Error in client-server communication: [Errno 111] Connection refused

On the server side, it seems it has been killed automatically:

The Science Birds Server is waiting for the first agent to connect
Waiting for agent  
Killed

Cheng-Xue commented 2 years ago

Hi Rodger, the problem should still be that the game server is not successfully initialised. Can you provide the exact environment you are using so that we can replicate the issue? Thanks.

rl-2 commented 2 years ago

Thanks, Cheng. Below is the environments info:

Ubuntu: 18.04.6 LTS
Python: 3.7.10
Numpy: 1.18.5
Torch: 1.10.0
Torchvision: 0.8.2
lxml: 4.6.3
tensorboard: 2.7.0
Java: 13.0.4
stable-baselines: 1.3.0

And the steps I've taken are:

Run java -jar ./game_playing_interface.jar and the terminal shows:

The Science Birds Server is waiting for the first agent to connect
Waiting for agent

Run ./TrainAndTestOpenAIStableBaselines.sh within_template.

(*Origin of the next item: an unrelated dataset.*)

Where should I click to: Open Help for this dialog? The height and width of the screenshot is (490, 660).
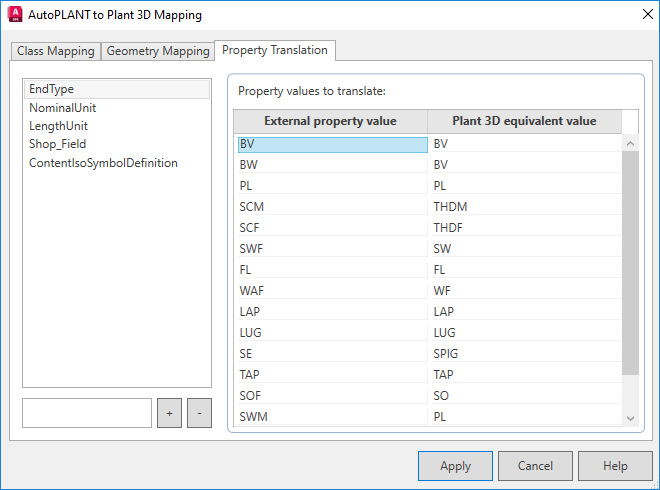click(x=615, y=466)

Then I got the errors shown in this thread.

Cheng-Xue commented 2 years ago

Hi Luo, I have updated a version. The new version will open a new terminal window to run the server. Please let me know if the problem still exist. Cheers.

rl-2 commented 2 years ago

Hi Cheng,

Thanks a ton for the update! I saw this error when I run the code:

sh: 1: gnome-terminal: not found

Note that I'm running the code on an AWS instance. I'm not sure it prevents launching a new terminal window?

Cheng-Xue commented 2 years ago

Hi Rodger, it is a bit tricky to run on AWS, although we did our test on AWS as well, it only supports 'symbolic' mode atm. The initial version (you can activate it by setting self.headless_server = True at line 10 in Server.py.

Can you please verify if the following code can successfully run start the server?

bash -c "cd ../sciencebirdsgames/Linux && nohup java -jar ./game_playing_interface.jar --headless --dev > out 2>&1 &"

hawe66 commented 7 months ago

I also have a question regarding server.py.
You used 3 conditions; self.if_head, self.headless_server, self.state_repr_type.

--dev > out 2>&1 option is added in line 22, 33, 43, 52 (when self.headless_server==True).
Isn't this option correspond to self.state_repr_type?
--headless option is added in line 22, 27, 43, 47 (when self.if_head==False and self.state_repr_type=='symbolic or when self.if_head=='headless').
This obviously looks like wrong code, since you didn't add self.state_repr_type condition later on (i.e. elif and else).
Also, I don't get why you added similarly functioning conditions self.if_head and self.headless_server.
Can you explain me about this?

Cheng-Xue commented 6 months ago

I also have a question regarding server.py. You used 3 conditions; self.if_head, self.headless_server, self.state_repr_type.

--dev > out 2>&1 option is added in line 22, 33, 43, 52 (when self.headless_server==True). Isn't this option correspond to self.state_repr_type?

--headless option is added in line 22, 27, 43, 47 (when self.if_head==False and self.state_repr_type=='symbolic or when self.if_head=='headless'). This obviously looks like wrong code, since you didn't add self.state_repr_type condition later on (i.e. elif and else). Also, I don't get why you added similarly functioning conditions self.if_head and self.headless_server. Can you explain me about this?

Hi Hawe,

Apologies for the delay in getting back to you.

Regarding your questions:

The addition of --dev > out 2>&1 corresponds to the use of symbolic states. But when the image representation is used, the agent will not read from the symbolic states, so adding --dev will not alter the result.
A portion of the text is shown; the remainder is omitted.